Word for word, write out all of the entries that follow.

Stored items:
════════════════════

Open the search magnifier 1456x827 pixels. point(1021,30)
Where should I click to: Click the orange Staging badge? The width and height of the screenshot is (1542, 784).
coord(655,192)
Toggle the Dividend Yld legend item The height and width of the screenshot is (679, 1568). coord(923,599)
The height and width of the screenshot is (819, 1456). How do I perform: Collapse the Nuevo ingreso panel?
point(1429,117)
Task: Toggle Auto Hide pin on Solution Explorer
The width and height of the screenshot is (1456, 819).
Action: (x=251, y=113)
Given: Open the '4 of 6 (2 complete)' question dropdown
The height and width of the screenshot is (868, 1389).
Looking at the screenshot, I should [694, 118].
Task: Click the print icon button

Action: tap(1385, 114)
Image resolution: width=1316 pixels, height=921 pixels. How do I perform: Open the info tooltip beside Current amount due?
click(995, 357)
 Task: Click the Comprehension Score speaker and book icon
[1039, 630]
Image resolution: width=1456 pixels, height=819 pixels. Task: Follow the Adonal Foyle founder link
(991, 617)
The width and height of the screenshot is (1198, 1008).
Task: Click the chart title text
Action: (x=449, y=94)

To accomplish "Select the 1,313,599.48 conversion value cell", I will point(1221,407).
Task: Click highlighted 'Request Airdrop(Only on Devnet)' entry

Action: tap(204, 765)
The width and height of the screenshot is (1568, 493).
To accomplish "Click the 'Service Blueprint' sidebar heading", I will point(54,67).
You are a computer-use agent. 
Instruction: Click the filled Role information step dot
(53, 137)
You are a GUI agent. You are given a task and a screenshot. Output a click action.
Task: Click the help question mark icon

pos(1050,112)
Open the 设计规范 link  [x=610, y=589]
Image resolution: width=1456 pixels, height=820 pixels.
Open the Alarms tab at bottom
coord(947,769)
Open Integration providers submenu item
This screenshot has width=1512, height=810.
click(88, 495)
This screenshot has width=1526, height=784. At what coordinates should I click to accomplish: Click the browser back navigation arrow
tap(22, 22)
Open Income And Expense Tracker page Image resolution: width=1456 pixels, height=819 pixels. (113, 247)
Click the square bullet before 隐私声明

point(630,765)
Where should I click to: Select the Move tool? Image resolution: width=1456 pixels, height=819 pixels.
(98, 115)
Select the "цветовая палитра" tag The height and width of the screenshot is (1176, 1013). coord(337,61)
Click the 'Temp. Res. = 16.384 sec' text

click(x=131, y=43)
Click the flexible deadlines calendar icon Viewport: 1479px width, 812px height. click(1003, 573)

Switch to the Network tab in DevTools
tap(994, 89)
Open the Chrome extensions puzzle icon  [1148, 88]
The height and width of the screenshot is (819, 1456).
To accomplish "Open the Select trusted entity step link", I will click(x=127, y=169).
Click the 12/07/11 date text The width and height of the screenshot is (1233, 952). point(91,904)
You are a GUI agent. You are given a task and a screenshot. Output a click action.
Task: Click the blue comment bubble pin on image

════════════════════

# Completed exercise:
Open the search magnifier 1456x827 pixels. point(1021,30)
Where should I click to: Click the orange Staging badge? The width and height of the screenshot is (1542, 784).
coord(655,192)
Toggle the Dividend Yld legend item The height and width of the screenshot is (679, 1568). coord(923,599)
The height and width of the screenshot is (819, 1456). How do I perform: Collapse the Nuevo ingreso panel?
point(1429,117)
Task: Toggle Auto Hide pin on Solution Explorer
The width and height of the screenshot is (1456, 819).
Action: (x=251, y=113)
Given: Open the '4 of 6 (2 complete)' question dropdown
The height and width of the screenshot is (868, 1389).
Looking at the screenshot, I should [694, 118].
Task: Click the print icon button

Action: tap(1385, 114)
Image resolution: width=1316 pixels, height=921 pixels. How do I perform: Open the info tooltip beside Current amount due?
click(995, 357)
 Task: Click the Comprehension Score speaker and book icon
[1039, 630]
Image resolution: width=1456 pixels, height=819 pixels. Task: Follow the Adonal Foyle founder link
(991, 617)
The width and height of the screenshot is (1198, 1008).
Task: Click the chart title text
Action: (x=449, y=94)

To accomplish "Select the 1,313,599.48 conversion value cell", I will point(1221,407).
Task: Click highlighted 'Request Airdrop(Only on Devnet)' entry

Action: tap(204, 765)
The width and height of the screenshot is (1568, 493).
To accomplish "Click the 'Service Blueprint' sidebar heading", I will point(54,67).
You are a computer-use agent. 
Instruction: Click the filled Role information step dot
(53, 137)
You are a GUI agent. You are given a task and a screenshot. Output a click action.
Task: Click the help question mark icon

pos(1050,112)
Open the 设计规范 link  [x=610, y=589]
Image resolution: width=1456 pixels, height=820 pixels.
Open the Alarms tab at bottom
coord(947,769)
Open Integration providers submenu item
This screenshot has width=1512, height=810.
click(88, 495)
This screenshot has width=1526, height=784. At what coordinates should I click to accomplish: Click the browser back navigation arrow
tap(22, 22)
Open Income And Expense Tracker page Image resolution: width=1456 pixels, height=819 pixels. (113, 247)
Click the square bullet before 隐私声明

point(630,765)
Where should I click to: Select the Move tool? Image resolution: width=1456 pixels, height=819 pixels.
(98, 115)
Select the "цветовая палитра" tag The height and width of the screenshot is (1176, 1013). coord(337,61)
Click the 'Temp. Res. = 16.384 sec' text

click(x=131, y=43)
Click the flexible deadlines calendar icon Viewport: 1479px width, 812px height. click(1003, 573)

Switch to the Network tab in DevTools
tap(994, 89)
Open the Chrome extensions puzzle icon  [1148, 88]
The height and width of the screenshot is (819, 1456).
To accomplish "Open the Select trusted entity step link", I will click(x=127, y=169).
Click the 12/07/11 date text The width and height of the screenshot is (1233, 952). point(91,904)
You are a GUI agent. You are given a task and a screenshot. Output a click action.
Task: Click the blue comment bubble pin on image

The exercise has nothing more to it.